To justify your marketing budget you need to establish forecasts based on past performance, measure the actual outcomes and match them back against the forecast. Then when you present your budget, you can provide facts based on previous forecasts and actual results. This will give you credibility in your marketing investment requests.
This will give you credibility in your marketing investment requests.
How do we measure those outcomes?
In this example, we have developed a campaign forecast based on past data. With this past data we can start to determine if the campaign will generate a return on marketing investment (ROMI). If the forecast does not achieve the desired ROMI, you have the opportunity to refine the campaign or scrap it. So straight from the get-go, you are determining the value of each campaign.
Today 60-70% of the customer education process is undertaken online by the buyer before anyone even talks to a sales person. So we are going to start this multi-channel campaign with a blog article. Because we have set the blog page up as a landing page, we can track the visits by the reference type, such as search engine, social, email, or direct traffic. From this information we can get an indication if our blog site is enticing people to the page. If not we can refine the blog subject or content or push some ads to get the blog noticed. We are measuring the blogs effectiveness to generate attention.

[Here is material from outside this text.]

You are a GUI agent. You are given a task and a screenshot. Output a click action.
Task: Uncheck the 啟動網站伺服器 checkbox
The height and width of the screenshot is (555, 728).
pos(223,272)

From the blog site, we can have a couple of calls to action. One could be to download a white paper while the other could be to view a YouTube video. With these calls to action we can request some information such as first name, last name and email address. Once this information is provided, we can start a nurture process in Dynamics CRM and send the prospect an email with a link to both the white paper and the YouTube video. Now we know who the person is and we can match back any previous anonymous visits to our tracking pages. This is like Google Analytics but instead of capturing the total numbers we are capturing the information against the individual.
We can also track if the call to action is effective or needs to be refined. Based on the prospect’s interactions with our digital information, we can generate a lead score in Dynamics CRM. If this lead score has reached a suitable level, we can then assign the lead to a field salesperson to qualify. The salesperson can then take the prospect through the sales process and ultimately win the opportunity.
Now you have actual revenue recorded against your campaign in Dynamics CRM, so you can start to determine the actual ROMI and see how you have performed against the forecast.
Have you achieved your ROMI? Have you improved your forecasting?